Why is he making plans without making sure there's no family commitments? He is dad... its not like its just your job?

Put it back to him.

myplace · 01/06/2025 07:04

“This is your calendar. You need to check it, and write plans on it.”

in the meantime, text him your plans instead of telling him.

I can’t actually remember the details of anything someone says to me. I need it written down. I address that by writing it when they tell me, of course.

threenaancurrywhore · 01/06/2025 07:06

toomuchfaff · 01/06/2025 07:00

you never told me, I’ve made plans

Why is he making plans without making sure there's no family commitments? He is dad... its not like its just your job?

Put it back to him.

This! He’s assuming he can make plans freely because you’re doing childcare as default.
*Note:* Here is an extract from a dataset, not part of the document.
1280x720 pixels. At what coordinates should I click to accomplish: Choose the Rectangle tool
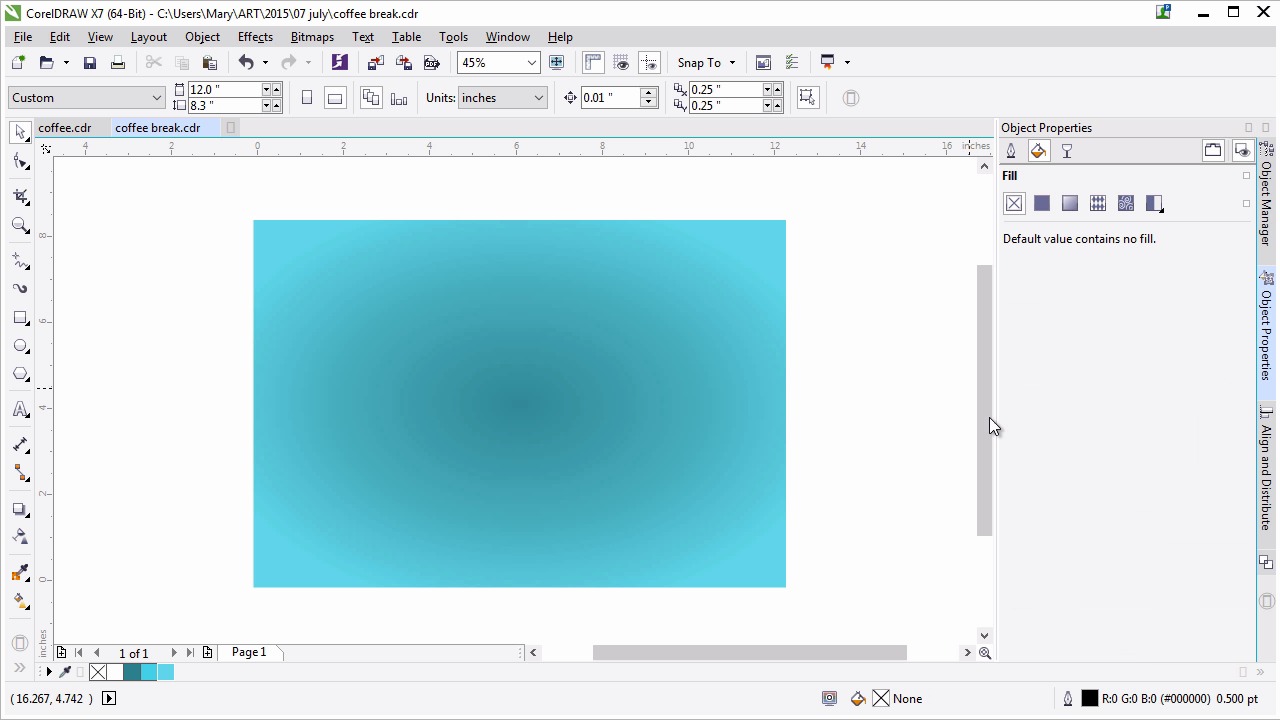pyautogui.click(x=20, y=318)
On a practical level, shared phone calendar.

seven201 · 01/06/2025 09:26

That would drive me mad!

you shouldn’t have to but after each discussion send a text stating what was just agreed. Shared calendar would be easier, but my husband refuses to have one (really annoys me!) so maybe yours is the same.

as someone else said, why isn’t he checking with you before booking in plans? He needs to work on his communication.

nopineapplepizza · 01/06/2025 09:37

Surely your response to his: “I’ve made plans” is “who did you think would be looking after the kids whilst you were out? Me? So why didn’t you check I’d be home when you made these plans?”

Regardless of whether he forgot or not, he shouldn’t be just assuming you are 24/7 childcare. The children are his responsibility too 🙄

Dogpawsandcatwhiskers · 01/06/2025 09:53

I think we're all married to the same guy! 🙄

LavenderBlue19 · 01/06/2025 09:55

Shared calendar. If it's not in there it's not happening. We use FamCal.